Services to search for data
Resources to facilitate data reuse in microbiology
Below are listed widely used resources in microbiology that facilitate the reuse of raw data found in the data repositories (see section above). These so-called “secondary databases” provided added value through additional data types for example from data integration or from processing of raw data. For each resource and when available, the FAIRsharing and re3data pages are linked. On the FAIRsharing page, you will find information such as which journals endorse the resource (under “Collections & Recommendations” and then “In Policies”). On the re3data page, you will find information such as the above-mentioned criteria to select a trusted resource. DB = database.

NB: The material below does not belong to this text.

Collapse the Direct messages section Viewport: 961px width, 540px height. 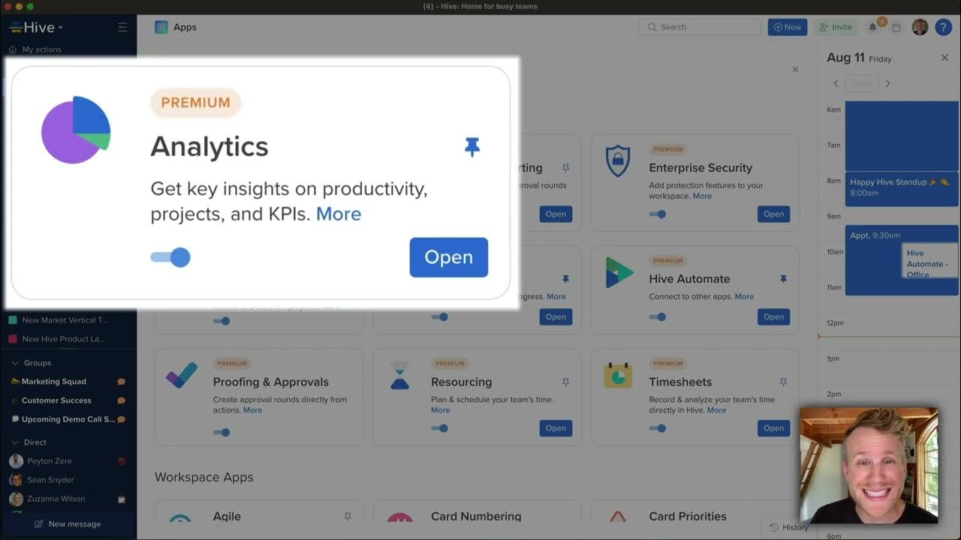tap(15, 443)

Domain, Data Type | Data repository | FAIRsharing | re3data |
---|---|---|---|
Viruses, Knowledge resources | ViralZone | FAIRsharing | re3data |
International Committee for the Taxonomy of Viruses ICTV | - | - | |
Viruses, Virus-host databases | Virus-HostDB | - | - |
Viral Host-Range DB VHRDB | FAIRsharing | - | |
Viruses, Sequence analysis platforms | NCBI Virus | FAIRsharing | - |
(BV-BRC) | FAIRsharing | re3data | |
Viruses, Nucleic acid sequence downloads | RVDB | - | - |
(inphared) | - | - | |
Viruses, macromolecular structures | VIPERdb | FAIRsharing | re3data |
Viruses, Protein sequences | Virus Orthologous Groups (VOGdb) | - | - |
Phage Orthologous Groups (PHROGs) | - | - | |
Viruses, -omics data sets | IMG/VR | FAIRsharing | - |
Multi-Omics Portal of Virus Infection (MVIP) | - | - | |
All, Protein sequence search | InterPro | FAIRsharing | re3data |
Services where data can be published
- Interdisciplinary and discipline-specific repositories
- Data reports
- Data journals (see e.g. here)
Registries of data repositories
- Registry of Research Data Repositories (re3data.org)
- OpenAIRE Explore
- OpenDOAR
- FAIRsharing.org
- Master Data Repository List
Search engines
- NCBI Data sets
- Google
- Data set Search
- Keyword + “data set”
- Library search engines
- Bielefeld Academic Search Engine (BASE)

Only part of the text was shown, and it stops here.